◆ Aim of the task ◆
With the records below as your source, retype each line exactly from the top down to the line that contains "Given: Select the Sigma custom reports icon", and include that line.

Start of Data for analysis

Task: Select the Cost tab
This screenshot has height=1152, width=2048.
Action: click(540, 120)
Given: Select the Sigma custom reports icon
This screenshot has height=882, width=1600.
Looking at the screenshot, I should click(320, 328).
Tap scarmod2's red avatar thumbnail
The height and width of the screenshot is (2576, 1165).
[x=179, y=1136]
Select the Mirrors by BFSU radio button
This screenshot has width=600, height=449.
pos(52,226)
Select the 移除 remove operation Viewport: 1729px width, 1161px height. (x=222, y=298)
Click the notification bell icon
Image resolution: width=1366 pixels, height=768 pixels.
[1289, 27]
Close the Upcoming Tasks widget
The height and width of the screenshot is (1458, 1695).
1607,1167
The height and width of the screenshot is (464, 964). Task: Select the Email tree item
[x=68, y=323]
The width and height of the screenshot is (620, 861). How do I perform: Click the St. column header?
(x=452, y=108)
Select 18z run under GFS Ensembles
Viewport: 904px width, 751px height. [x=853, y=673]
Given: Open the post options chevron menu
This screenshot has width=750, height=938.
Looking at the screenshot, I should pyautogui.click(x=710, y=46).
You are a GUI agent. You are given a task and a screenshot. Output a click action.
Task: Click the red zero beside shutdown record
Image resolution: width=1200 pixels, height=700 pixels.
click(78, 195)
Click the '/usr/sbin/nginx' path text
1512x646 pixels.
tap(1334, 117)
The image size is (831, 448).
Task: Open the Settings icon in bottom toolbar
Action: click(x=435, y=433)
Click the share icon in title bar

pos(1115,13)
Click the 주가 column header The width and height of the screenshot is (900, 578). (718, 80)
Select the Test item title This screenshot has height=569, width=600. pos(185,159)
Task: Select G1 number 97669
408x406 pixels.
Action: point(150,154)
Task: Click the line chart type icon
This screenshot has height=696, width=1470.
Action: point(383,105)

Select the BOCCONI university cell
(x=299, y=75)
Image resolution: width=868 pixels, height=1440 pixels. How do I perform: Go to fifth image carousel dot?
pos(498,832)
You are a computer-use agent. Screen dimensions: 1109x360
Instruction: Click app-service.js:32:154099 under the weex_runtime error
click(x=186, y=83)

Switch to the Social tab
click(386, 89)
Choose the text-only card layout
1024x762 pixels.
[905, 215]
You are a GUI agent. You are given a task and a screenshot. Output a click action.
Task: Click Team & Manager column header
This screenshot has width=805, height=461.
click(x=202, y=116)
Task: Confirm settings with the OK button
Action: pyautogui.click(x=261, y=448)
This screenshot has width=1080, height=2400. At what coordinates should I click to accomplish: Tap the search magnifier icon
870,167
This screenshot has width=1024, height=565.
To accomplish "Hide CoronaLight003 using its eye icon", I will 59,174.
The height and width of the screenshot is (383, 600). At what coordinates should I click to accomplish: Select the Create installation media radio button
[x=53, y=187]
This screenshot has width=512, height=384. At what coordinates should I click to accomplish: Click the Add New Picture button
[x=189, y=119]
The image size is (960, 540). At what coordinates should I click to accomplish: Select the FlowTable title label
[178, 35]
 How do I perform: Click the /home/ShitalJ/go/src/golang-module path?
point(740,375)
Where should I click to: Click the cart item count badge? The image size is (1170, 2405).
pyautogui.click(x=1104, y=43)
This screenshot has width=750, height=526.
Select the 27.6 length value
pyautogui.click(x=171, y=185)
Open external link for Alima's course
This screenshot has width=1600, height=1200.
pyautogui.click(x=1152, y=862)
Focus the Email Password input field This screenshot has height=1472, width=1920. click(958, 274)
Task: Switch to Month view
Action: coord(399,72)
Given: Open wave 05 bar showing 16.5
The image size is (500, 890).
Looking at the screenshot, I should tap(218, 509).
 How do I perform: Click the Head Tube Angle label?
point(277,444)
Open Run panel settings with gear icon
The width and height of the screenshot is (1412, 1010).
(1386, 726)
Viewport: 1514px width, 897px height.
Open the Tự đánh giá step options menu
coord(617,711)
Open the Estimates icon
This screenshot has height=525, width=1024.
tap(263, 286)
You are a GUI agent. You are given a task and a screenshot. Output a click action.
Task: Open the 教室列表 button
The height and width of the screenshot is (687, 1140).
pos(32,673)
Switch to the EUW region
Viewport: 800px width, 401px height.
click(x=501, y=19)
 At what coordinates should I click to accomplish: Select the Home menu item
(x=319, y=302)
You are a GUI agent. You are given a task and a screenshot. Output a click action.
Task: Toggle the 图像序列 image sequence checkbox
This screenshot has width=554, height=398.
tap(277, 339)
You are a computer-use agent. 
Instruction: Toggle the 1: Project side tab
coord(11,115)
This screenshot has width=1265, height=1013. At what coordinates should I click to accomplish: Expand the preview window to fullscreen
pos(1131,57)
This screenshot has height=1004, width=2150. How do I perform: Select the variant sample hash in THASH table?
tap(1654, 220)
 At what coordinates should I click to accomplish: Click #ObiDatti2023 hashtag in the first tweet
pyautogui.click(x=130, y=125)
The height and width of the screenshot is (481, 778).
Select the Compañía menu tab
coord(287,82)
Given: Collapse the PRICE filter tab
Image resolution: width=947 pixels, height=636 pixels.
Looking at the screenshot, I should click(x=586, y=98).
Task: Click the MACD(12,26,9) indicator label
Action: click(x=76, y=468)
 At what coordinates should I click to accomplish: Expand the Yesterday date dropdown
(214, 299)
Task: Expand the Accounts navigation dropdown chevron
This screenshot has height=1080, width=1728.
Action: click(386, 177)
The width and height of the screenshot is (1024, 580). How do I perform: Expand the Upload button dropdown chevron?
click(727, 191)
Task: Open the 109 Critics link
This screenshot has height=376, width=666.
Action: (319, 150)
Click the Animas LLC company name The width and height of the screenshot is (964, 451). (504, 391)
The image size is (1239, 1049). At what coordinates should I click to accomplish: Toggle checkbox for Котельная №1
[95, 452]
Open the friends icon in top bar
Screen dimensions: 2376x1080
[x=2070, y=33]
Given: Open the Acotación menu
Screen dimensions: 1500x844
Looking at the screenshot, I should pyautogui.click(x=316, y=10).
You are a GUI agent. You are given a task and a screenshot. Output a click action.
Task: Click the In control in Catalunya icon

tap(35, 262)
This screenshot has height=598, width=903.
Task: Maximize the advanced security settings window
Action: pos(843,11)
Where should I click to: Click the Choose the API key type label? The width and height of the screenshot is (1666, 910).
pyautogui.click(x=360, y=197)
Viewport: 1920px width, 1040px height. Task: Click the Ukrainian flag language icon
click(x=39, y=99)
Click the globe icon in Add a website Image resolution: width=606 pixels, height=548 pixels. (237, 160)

End of Data for analysis

◆ Exercise result ◆
Task: Select the Cost tab
This screenshot has height=1152, width=2048.
Action: click(540, 120)
Given: Select the Sigma custom reports icon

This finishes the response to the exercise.